As usual, we will power our RAG application with Qdrant!

In [39]:
from langchain_qdrant import QdrantVectorStore

vectorstore = QdrantVectorStore.from_documents(
    documents=rag_documents,
    embedding=embeddings,
    location=":memory:",
    collection_name="use_case_rag"
)

In [40]:
retriever = vectorstore.as_retriever(search_kwargs={"k": 10})

To get the "A" in RAG, we'll provide a prompt.

In [41]:
from langchain_core.prompts import ChatPromptTemplate

RAG_PROMPT = """\
Given a provided context and question, you must answer the question based only on context.

If you cannot answer the question based on the context - you must say "I don't know".

Context: {context}
Question: {question}
"""

rag_prompt = ChatPromptTemplate.from_template(RAG_PROMPT)

As is usual: We'll be using `gpt-4.1-mini` for our RAG!

In [42]:
from langchain_openai import ChatOpenAI

llm = ChatOpenAI(model="gpt-4.1-mini")

Finally, we can set-up our RAG LCEL chain!

In [43]:
from operator import itemgetter
from langchain_core.runnables import RunnablePassthrough, RunnableParallel
from langchain_core.output_parsers import StrOutputParser

rag_chain = (
    {"context": itemgetter("question") | retriever, "question": itemgetter("question")}
    | rag_prompt | llm | StrOutputParser()
)
---*---
## TASK DETAILS
According to the prompt in the RAG setup code above, what must the model say when it cannot answer the question from the context?

## DATA PROVIDED
---*---
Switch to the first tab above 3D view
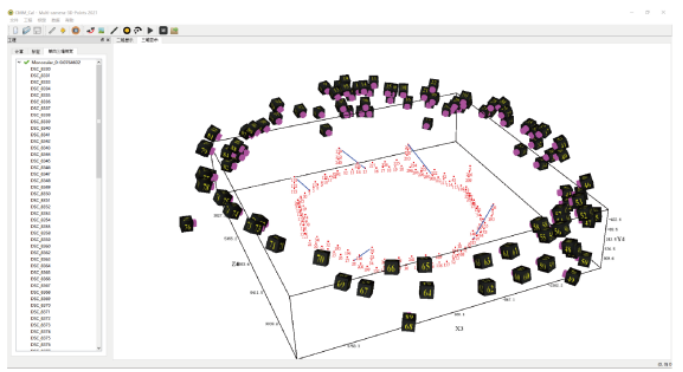The height and width of the screenshot is (372, 683). click(125, 40)
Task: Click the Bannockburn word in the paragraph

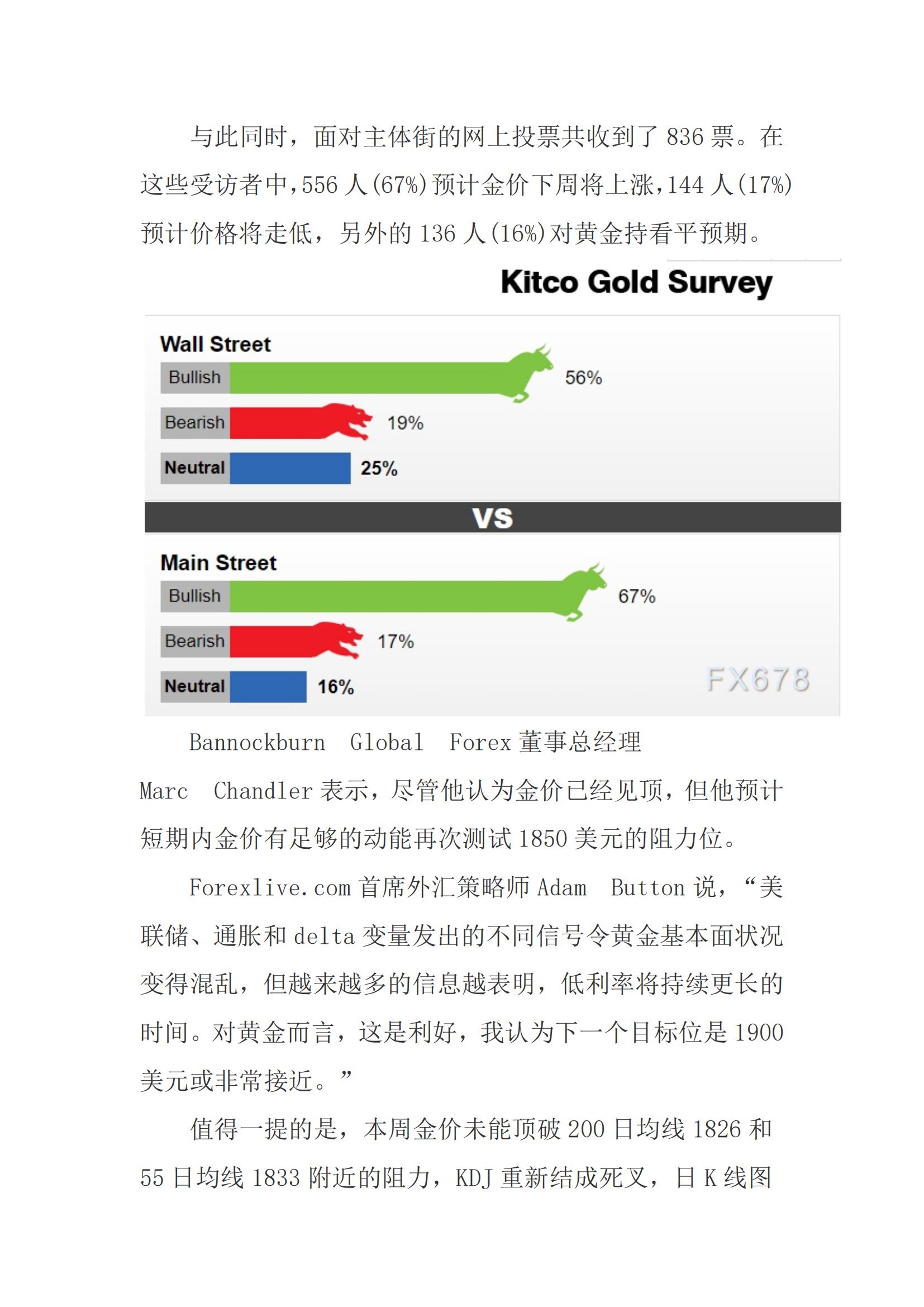Action: [257, 742]
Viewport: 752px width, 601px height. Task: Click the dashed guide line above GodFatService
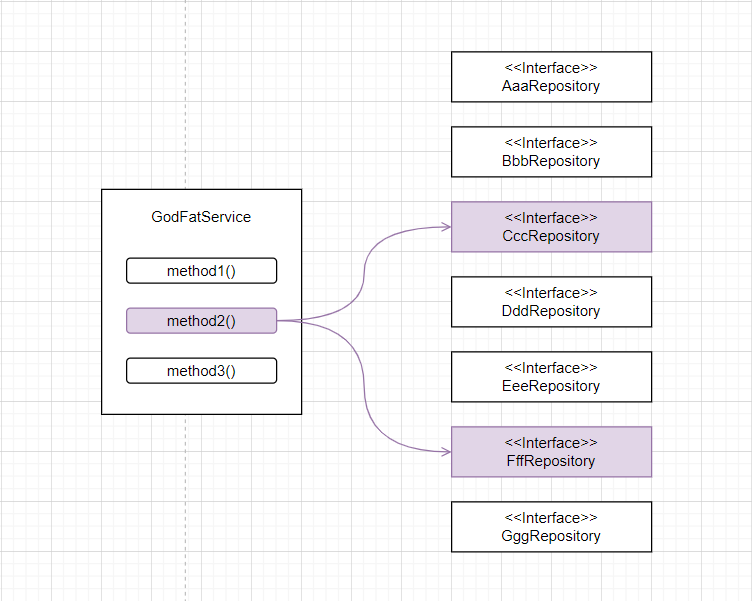pyautogui.click(x=186, y=100)

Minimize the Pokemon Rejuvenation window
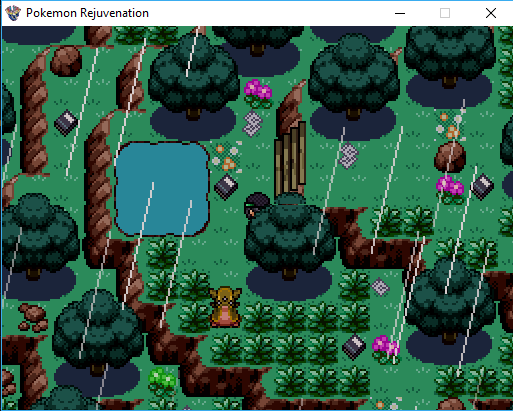click(400, 13)
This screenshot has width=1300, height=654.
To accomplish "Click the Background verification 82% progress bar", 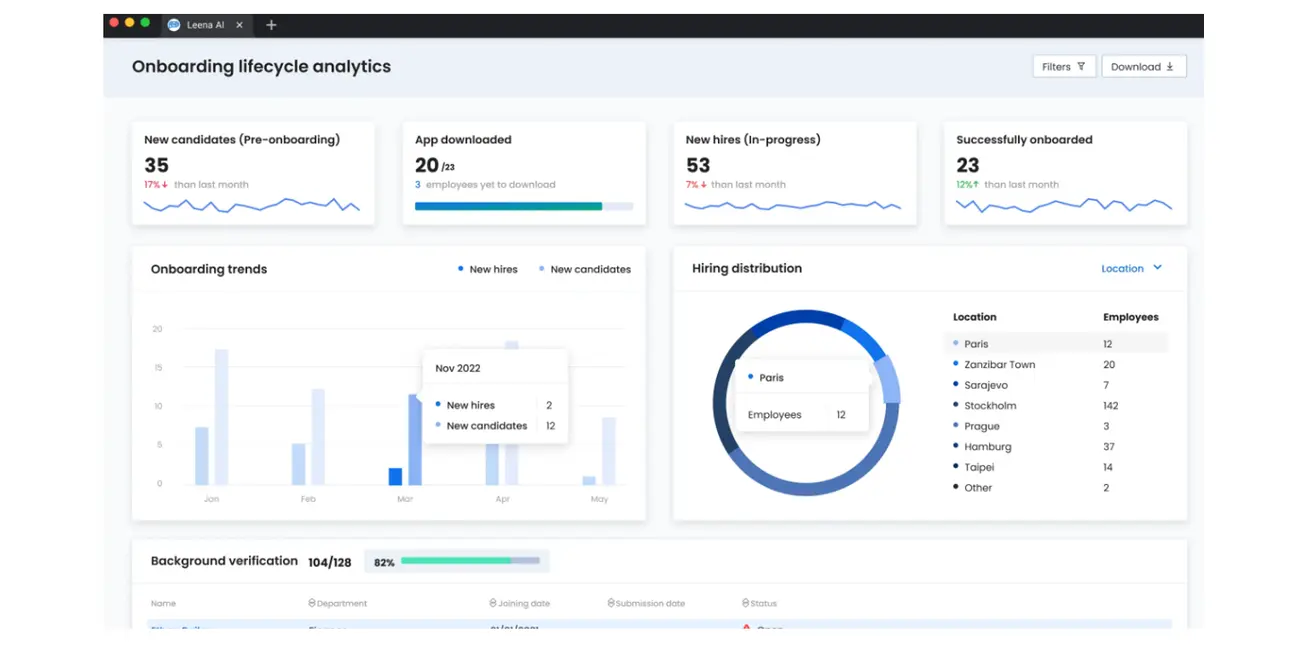I will 470,561.
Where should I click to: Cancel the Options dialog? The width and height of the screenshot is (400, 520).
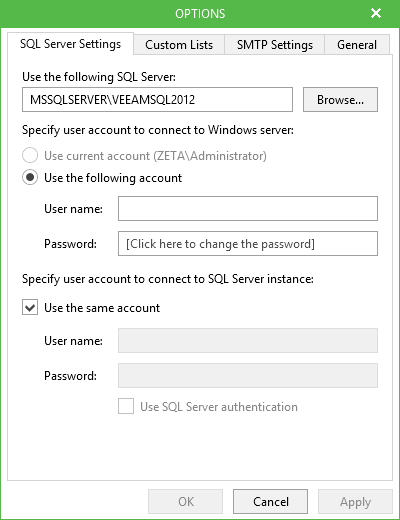pyautogui.click(x=270, y=502)
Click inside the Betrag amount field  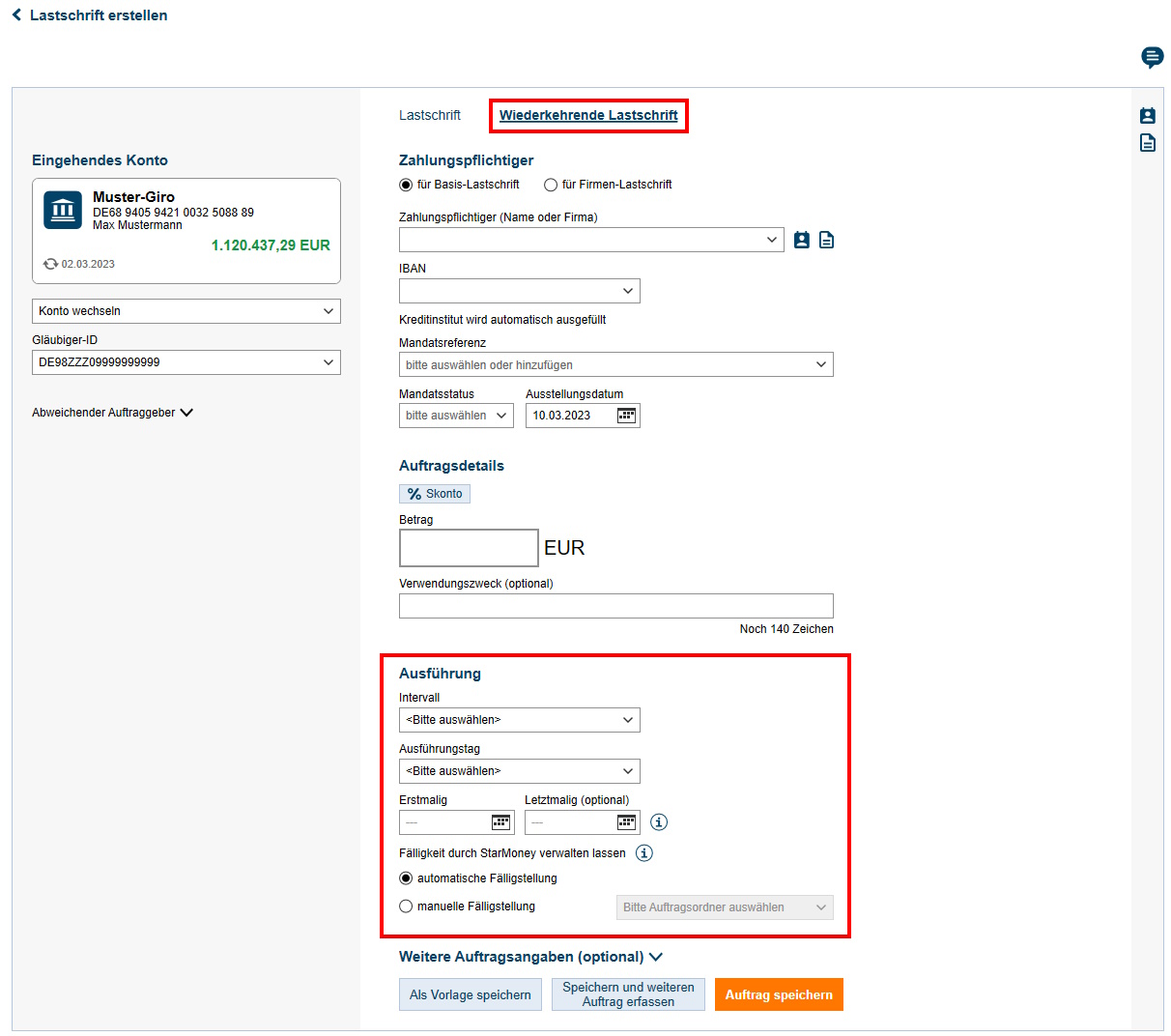[x=469, y=548]
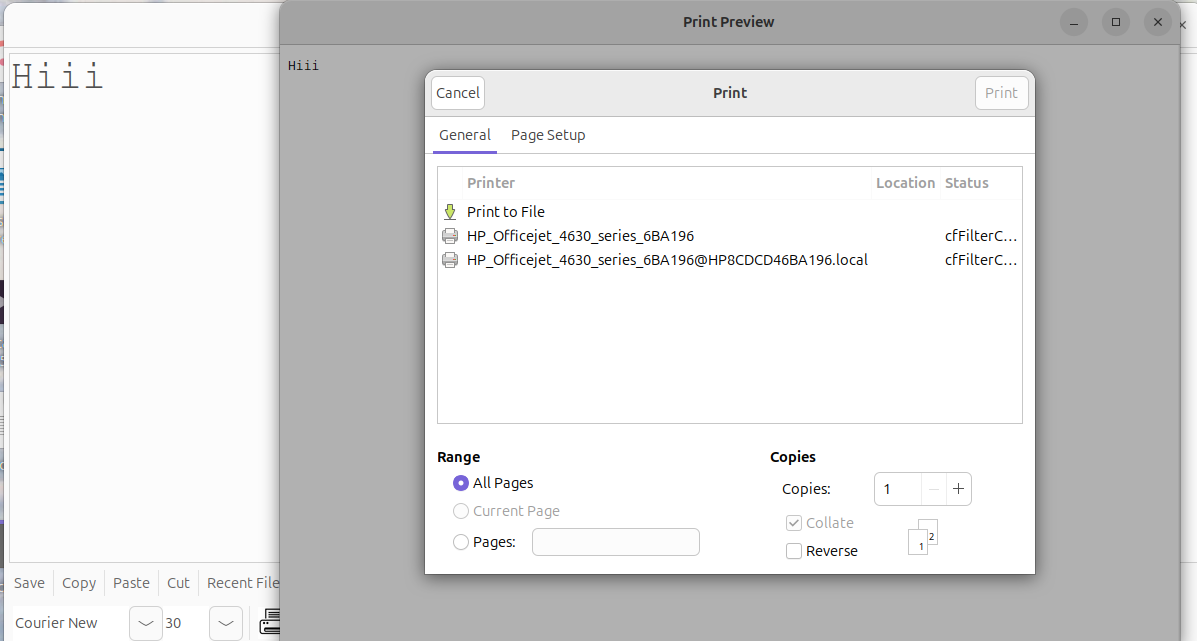Click the Print to File save icon
1197x641 pixels.
(450, 211)
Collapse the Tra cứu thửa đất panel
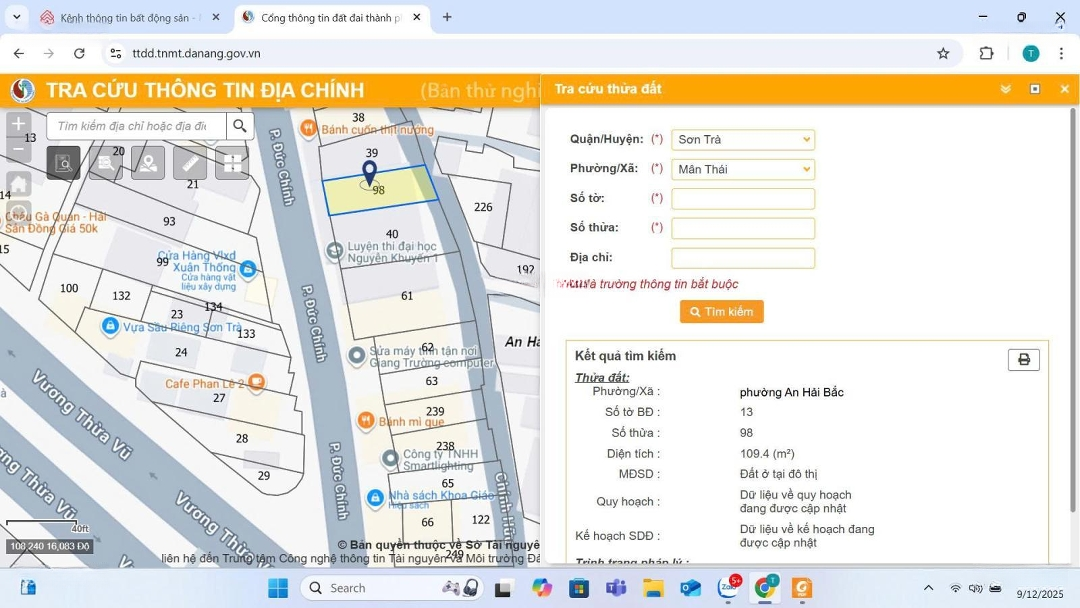Image resolution: width=1080 pixels, height=608 pixels. tap(1006, 89)
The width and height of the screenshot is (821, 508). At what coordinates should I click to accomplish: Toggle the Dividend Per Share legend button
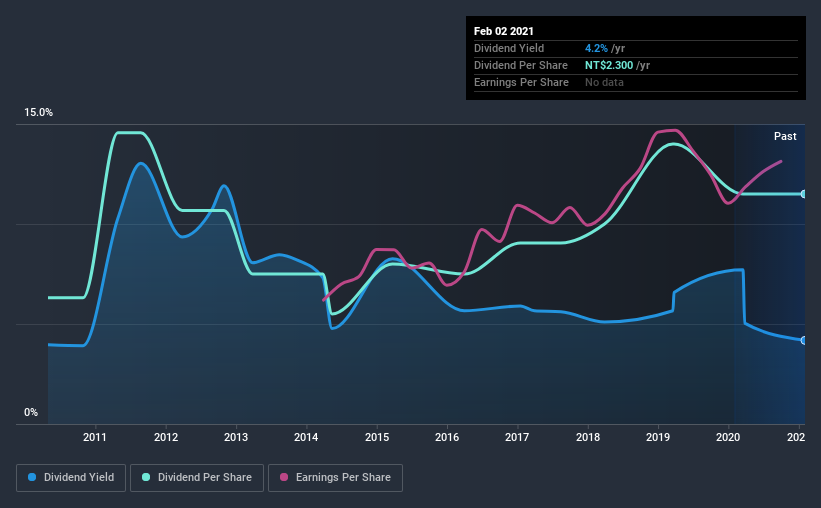click(197, 478)
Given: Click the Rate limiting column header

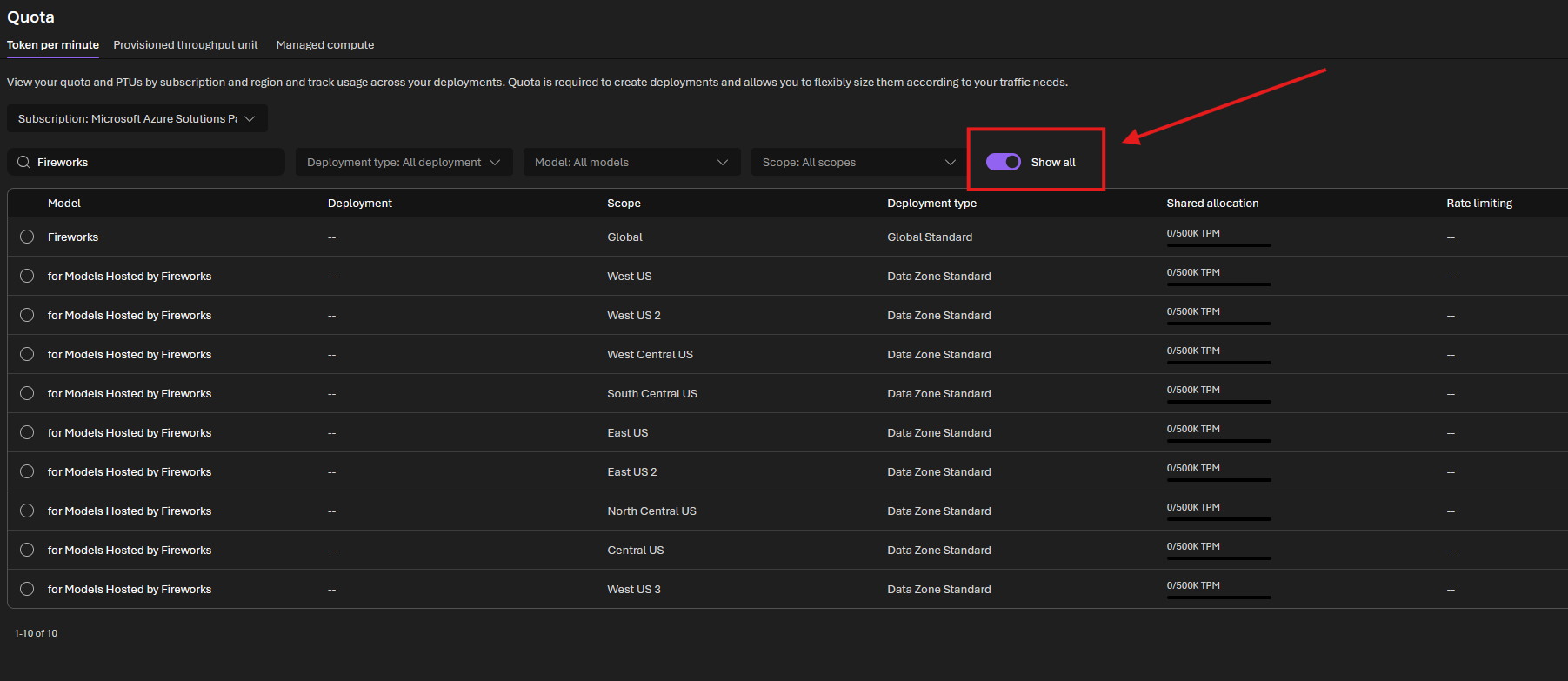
---*---
## OUTPUT BELOW
It must say "I don't know".